→ **Instructions to follow**
Copy the lines below verbatim, starting at the line that contains "Image resolution: width=465" and ending after the line that contains "click(536, 658)".

→ **Dataset rows**
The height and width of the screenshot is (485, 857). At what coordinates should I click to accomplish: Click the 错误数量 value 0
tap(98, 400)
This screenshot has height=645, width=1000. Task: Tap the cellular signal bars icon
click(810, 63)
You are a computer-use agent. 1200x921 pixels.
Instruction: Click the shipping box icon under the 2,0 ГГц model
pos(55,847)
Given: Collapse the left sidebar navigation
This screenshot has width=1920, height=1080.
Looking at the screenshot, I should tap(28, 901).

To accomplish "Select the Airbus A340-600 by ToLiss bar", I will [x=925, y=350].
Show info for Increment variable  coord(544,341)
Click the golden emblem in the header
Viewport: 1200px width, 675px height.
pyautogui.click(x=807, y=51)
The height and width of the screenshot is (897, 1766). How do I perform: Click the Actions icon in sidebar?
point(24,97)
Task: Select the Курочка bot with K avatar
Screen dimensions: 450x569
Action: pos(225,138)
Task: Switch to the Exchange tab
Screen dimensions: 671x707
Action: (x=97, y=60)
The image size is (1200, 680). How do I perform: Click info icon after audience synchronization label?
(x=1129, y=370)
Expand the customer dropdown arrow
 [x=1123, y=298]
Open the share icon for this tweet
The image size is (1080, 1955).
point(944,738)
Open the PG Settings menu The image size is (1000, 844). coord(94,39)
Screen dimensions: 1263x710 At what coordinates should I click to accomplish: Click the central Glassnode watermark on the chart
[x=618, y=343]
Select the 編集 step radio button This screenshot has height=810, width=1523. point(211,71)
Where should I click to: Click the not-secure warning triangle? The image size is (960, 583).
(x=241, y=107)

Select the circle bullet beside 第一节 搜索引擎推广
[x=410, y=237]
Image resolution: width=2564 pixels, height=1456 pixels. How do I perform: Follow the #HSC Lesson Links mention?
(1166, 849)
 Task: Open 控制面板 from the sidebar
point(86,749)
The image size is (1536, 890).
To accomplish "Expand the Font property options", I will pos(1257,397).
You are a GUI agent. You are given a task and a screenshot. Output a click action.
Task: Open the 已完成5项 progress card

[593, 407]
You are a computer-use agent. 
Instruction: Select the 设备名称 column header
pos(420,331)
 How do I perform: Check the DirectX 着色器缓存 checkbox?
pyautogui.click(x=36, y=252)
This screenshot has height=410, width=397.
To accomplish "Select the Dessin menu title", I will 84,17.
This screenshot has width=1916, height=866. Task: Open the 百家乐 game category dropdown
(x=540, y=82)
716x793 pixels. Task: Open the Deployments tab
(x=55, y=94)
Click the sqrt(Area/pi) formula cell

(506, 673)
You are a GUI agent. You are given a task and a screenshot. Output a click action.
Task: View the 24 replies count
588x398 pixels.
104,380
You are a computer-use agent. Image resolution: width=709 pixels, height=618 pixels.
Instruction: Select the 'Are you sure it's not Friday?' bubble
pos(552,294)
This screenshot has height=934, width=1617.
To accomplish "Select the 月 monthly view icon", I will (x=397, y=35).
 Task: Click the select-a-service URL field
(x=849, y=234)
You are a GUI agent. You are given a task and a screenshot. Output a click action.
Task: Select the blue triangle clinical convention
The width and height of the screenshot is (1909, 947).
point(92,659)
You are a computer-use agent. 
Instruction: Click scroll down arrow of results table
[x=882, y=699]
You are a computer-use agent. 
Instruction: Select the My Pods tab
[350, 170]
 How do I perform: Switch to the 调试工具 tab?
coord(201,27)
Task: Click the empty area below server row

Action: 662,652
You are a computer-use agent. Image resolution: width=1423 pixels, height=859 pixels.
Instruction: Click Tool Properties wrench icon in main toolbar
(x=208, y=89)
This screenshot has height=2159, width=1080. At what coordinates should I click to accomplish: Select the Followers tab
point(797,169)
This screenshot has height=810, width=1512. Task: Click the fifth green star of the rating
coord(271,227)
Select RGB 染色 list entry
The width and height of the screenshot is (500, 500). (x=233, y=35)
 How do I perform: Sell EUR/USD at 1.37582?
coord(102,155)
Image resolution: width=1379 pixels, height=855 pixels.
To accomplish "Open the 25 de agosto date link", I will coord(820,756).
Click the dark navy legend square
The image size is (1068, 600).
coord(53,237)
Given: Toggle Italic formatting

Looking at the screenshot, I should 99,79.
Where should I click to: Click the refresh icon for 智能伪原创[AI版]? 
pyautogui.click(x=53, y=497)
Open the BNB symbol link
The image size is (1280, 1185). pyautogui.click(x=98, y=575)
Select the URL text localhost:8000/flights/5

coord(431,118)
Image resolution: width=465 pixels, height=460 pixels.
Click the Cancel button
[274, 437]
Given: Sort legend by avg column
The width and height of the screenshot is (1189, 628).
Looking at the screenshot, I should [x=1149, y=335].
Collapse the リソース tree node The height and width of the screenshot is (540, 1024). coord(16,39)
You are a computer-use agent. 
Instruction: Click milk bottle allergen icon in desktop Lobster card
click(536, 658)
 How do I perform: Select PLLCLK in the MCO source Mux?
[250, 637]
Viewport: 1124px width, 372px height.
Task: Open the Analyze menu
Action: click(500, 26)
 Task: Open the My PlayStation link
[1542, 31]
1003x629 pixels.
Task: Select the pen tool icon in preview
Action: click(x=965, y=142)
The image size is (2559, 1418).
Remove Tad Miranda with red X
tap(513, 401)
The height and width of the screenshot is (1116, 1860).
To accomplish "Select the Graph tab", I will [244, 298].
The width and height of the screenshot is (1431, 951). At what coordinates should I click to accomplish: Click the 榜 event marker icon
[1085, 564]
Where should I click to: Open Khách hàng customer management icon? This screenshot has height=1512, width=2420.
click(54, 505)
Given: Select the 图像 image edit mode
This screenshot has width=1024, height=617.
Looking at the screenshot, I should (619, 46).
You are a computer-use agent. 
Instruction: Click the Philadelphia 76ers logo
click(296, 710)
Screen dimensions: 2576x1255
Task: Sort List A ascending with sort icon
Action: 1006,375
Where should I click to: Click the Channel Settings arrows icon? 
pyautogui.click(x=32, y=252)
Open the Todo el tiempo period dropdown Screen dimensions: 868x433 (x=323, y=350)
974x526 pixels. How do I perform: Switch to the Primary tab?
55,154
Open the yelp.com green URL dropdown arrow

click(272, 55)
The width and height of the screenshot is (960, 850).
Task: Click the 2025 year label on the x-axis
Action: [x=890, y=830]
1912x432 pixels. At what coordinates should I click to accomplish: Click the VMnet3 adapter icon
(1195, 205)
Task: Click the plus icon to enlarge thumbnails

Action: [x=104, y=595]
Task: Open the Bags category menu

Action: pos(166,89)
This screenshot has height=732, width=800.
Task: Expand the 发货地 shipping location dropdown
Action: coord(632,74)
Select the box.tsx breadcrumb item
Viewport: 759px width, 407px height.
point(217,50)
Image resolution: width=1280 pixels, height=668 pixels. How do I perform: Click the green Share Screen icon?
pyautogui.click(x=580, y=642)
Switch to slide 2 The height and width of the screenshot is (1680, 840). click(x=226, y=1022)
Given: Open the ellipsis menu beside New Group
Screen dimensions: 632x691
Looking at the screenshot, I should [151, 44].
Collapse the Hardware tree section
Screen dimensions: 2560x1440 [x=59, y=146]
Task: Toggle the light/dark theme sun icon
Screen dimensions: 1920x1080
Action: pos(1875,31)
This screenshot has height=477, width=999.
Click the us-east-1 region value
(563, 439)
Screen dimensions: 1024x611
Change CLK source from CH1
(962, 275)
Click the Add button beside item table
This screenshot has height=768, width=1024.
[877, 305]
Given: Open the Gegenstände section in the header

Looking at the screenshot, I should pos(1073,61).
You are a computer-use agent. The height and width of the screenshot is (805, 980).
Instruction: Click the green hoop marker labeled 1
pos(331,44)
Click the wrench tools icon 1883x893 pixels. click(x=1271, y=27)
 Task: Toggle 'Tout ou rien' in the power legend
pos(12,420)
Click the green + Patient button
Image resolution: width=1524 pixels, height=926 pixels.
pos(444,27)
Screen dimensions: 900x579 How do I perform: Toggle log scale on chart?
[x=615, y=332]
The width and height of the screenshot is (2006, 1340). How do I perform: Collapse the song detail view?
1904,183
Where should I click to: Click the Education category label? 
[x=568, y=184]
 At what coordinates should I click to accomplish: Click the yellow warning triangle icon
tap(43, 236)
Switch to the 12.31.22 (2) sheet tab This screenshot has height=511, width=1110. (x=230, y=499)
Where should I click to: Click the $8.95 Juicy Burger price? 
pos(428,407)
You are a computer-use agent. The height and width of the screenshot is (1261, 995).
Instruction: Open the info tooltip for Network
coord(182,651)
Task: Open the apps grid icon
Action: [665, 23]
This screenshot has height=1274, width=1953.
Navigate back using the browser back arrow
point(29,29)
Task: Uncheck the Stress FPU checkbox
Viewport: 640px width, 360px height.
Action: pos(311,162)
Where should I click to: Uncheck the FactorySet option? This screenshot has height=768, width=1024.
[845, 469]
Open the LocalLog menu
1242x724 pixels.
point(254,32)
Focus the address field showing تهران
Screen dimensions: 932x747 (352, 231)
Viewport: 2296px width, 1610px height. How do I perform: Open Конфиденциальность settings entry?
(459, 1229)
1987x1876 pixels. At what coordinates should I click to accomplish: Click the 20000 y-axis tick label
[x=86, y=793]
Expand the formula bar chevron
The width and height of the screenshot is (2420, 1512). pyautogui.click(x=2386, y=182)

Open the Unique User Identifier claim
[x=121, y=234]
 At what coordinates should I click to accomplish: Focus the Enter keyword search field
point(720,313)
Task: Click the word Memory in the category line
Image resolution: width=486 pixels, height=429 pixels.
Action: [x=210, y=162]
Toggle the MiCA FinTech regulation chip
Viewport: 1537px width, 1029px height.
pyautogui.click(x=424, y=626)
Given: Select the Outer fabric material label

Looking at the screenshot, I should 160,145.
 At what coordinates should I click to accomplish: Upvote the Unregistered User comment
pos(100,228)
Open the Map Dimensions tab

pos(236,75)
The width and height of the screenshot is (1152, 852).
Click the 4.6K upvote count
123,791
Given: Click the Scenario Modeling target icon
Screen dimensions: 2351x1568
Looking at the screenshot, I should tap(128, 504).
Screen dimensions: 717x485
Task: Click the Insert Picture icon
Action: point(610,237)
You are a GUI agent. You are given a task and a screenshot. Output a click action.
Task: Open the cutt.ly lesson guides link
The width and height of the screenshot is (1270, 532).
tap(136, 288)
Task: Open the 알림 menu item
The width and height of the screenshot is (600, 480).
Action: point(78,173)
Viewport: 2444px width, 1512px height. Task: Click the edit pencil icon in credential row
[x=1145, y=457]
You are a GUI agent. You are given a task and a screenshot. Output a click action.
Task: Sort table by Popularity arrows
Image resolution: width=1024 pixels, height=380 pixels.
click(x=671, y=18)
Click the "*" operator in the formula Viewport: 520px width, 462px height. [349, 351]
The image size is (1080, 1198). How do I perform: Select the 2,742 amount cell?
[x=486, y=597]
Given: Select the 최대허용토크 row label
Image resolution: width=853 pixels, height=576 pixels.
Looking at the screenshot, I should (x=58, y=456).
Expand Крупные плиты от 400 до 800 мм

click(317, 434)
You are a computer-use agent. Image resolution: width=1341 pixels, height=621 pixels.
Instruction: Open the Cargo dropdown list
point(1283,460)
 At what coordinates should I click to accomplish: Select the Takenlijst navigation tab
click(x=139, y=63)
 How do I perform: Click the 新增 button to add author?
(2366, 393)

→ **Written answer**
Image resolution: width=465 pixels, height=460 pixels.
Click the Cancel button
[274, 437]
Given: Sort legend by avg column
The width and height of the screenshot is (1189, 628).
Looking at the screenshot, I should [x=1149, y=335].
Collapse the リソース tree node The height and width of the screenshot is (540, 1024). coord(16,39)
You are a computer-use agent. 
Instruction: Click milk bottle allergen icon in desktop Lobster card
click(536, 658)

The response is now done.